Some other people decided they didn’t like a zero reference of 0.7745966692… volts RMS, and upped it to 1 Volt even, calling it 0dBV. Today our domestic hi-fi gear uses –10dBV as its 0vu reference point (around –8dBu), whereas most professional systems use +4dBu, and some gadgets give you the choice of both.
SCALING THE EUROPEAN PEAKS
By 1950, the dBm was a smash hit world-wide, but the VU meter was not so successful outside the USA. Those pesky Europeans were less interested in subjective comparisons of sound sources, and more interested in knowing exactly how signals were being handled by actual equipment. In Germany, Scandinavia, and England, engineers had been separately developing peak level meters with the principal aim of monitoring broadcast modulation. Nobody saw the benefit in using an RMS-type device to do this monitoring, since it is the program peaks which cause over-modulation. Engineers at the BBC were even unkind enough to refer to the VU meter as the ‘Virtually Useless’ meter.
Peak-reading meters were around before VU, but to this day there has never been a single standard scale, timing or reference level to which all Peak Program Meters (PPM) abide. However, they do all calibrate to so many dBu, and to the naked eye all appear to sort of behave the same way-ish, with fast attack times (to catch the peaks) and usually a slow decay. In the days of analogue valves, overloading produced distortion that was not terribly harsh, and the feeling was if it lasted less than a few milliseconds nobody would notice. A milliamp meter could deflect to full scale in 1mS, so it became standard practice to slow down the attack slightly to remove these aurally meaningless peaks — the Brits chose 4mS and the Germans 10mS. With today’s digital equipment, hitting full-scale makes a loud bang, so quicker attack times can be useful.
PPM decay might last anything from 1.5 (EBU) to 2.5 (BBC) seconds, mainly to make things easy on the eye. In time, it became fashionable to include a peak-hold of between one and three seconds, which is helpful if you have to look away momentarily, and don’t want to miss what happened.
The front panel scales and alignments, however, are largely dreamt up. The BBC used a scale which was simply numbered one to seven, where four corresponded to 0dBu, and six to their maximum permitted signal of +8dBu. The EBU scale was marked in dB from –12 to +12dBu, with 0dBu marked as ‘Test’. There were many others — Diagram 2 provides a taste.
RE-BUILT FROM THE TOP-DOWN
Today with digital audio, it is very important to avoid 100% bit saturation of the digital converter. The kind of scale we’re most used to refers to that point as 0dBFS, or 0dB Full Scale, and proceeds downward in negative decibels. The point at which any analogue ins or outs on a digital device agree with 0dBu could be –24, –20, –18, –12dBFS, or any other figure that takes the fancy of the manufacturer who’s gear you are using. Again, there is no single universal standard. On stand-alone devices a dBFS meter is likely to be constructed using LEDs, as opposed to a moving needle, but on more complex equipment will probably occupy part of a graphical display.
Some meters now display both VU and PPM simultaneously, with VU expressed as a solid bar, and PPM as a moving dot above it. Such schemes were proposed as far back as 1981 by Michael Dorrough of Dorrough Electronics, who has since gone on to invent a new type of ballistic which he calls the ‘Loudness Meter’, or LUFS (Loudness Units Full Scale).
Why not create a new meter? If anything is clear from all of the above it is that anybody who ever created a meter scheme was really just interested in getting some visual assistance to see what was happening to the signal, or the equipment. There’s nothing intrinsically empirical about any of the PPM schemes; people just decided to do things a certain way. If it helps an audio engineer perform their job well, there is nothing to stop you, me, or Mrs Tech Bench meddling with timing and alignment, or applying new wacky algorithms to create any kind of meter we want.
Who knows — if we come up with a good one, it might catch on.
──────
### Challenge
Answer these questions from the text on audio level meters:
1. What did engineers at the BBC call the VU meter?
2. What attack time did the Germans choose for peak meters?
3. On the BBC scale, which number corresponded to 0dBu?
The data that follows has no connection to the text on audio level meters.

### Available data
──────
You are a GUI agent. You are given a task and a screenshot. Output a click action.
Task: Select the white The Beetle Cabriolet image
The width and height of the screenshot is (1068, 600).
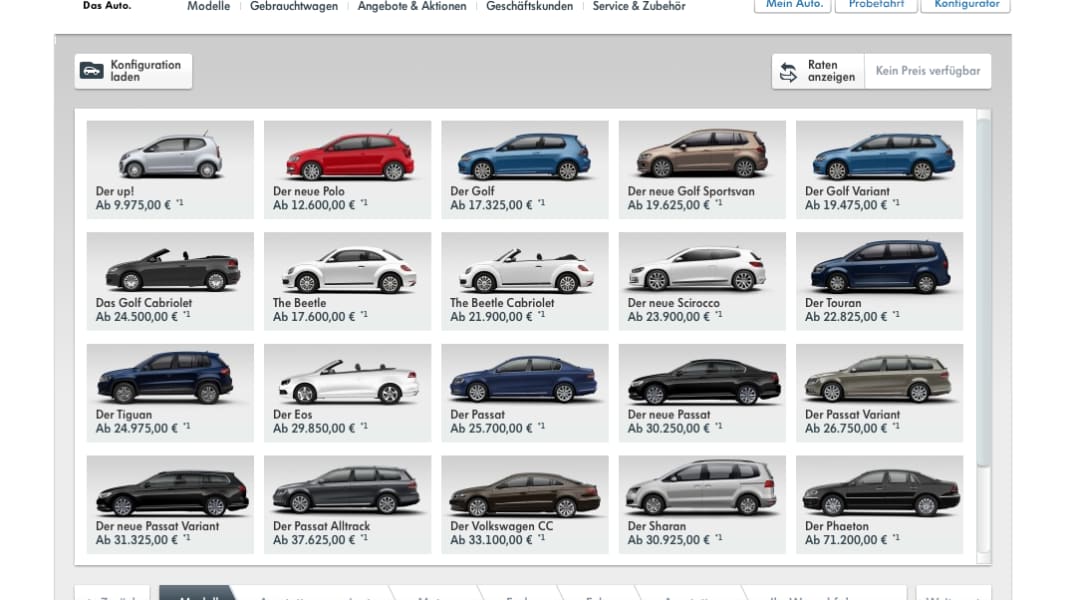[x=524, y=269]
──────
### Problem solution
1. The 'Virtually Useless' meter.
2. 10mS.
3. Four.